── SOURCE MATERIAL ──
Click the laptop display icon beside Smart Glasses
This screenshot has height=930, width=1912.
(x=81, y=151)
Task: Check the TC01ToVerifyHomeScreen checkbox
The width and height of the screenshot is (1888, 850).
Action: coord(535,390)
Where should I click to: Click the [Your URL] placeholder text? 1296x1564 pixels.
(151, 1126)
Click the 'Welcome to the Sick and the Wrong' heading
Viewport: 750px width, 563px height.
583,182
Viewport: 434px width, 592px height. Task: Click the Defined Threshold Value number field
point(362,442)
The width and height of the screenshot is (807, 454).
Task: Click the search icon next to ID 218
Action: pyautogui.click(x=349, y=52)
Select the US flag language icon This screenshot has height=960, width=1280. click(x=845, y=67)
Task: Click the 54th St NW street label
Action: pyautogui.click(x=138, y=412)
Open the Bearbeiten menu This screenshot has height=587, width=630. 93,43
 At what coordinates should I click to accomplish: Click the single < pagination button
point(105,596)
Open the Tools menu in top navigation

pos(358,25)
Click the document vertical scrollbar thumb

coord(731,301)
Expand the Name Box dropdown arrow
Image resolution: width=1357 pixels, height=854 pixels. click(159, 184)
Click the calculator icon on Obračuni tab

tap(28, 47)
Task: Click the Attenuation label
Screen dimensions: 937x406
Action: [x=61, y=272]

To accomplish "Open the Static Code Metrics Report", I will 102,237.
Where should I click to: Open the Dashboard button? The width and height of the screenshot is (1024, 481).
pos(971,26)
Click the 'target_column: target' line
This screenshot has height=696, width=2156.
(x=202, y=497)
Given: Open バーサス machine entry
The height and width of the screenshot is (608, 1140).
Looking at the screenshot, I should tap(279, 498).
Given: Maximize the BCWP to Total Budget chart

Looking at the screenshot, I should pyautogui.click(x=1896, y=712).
───
» **TASK**:
Only the lines from the one bearing "The height and" through the end of the entries above belong in the answer, each one exactly as given.

» **RESPONSE BELOW**:
The height and width of the screenshot is (608, 1140).
Looking at the screenshot, I should tap(279, 498).
Given: Maximize the BCWP to Total Budget chart

Looking at the screenshot, I should pyautogui.click(x=1896, y=712).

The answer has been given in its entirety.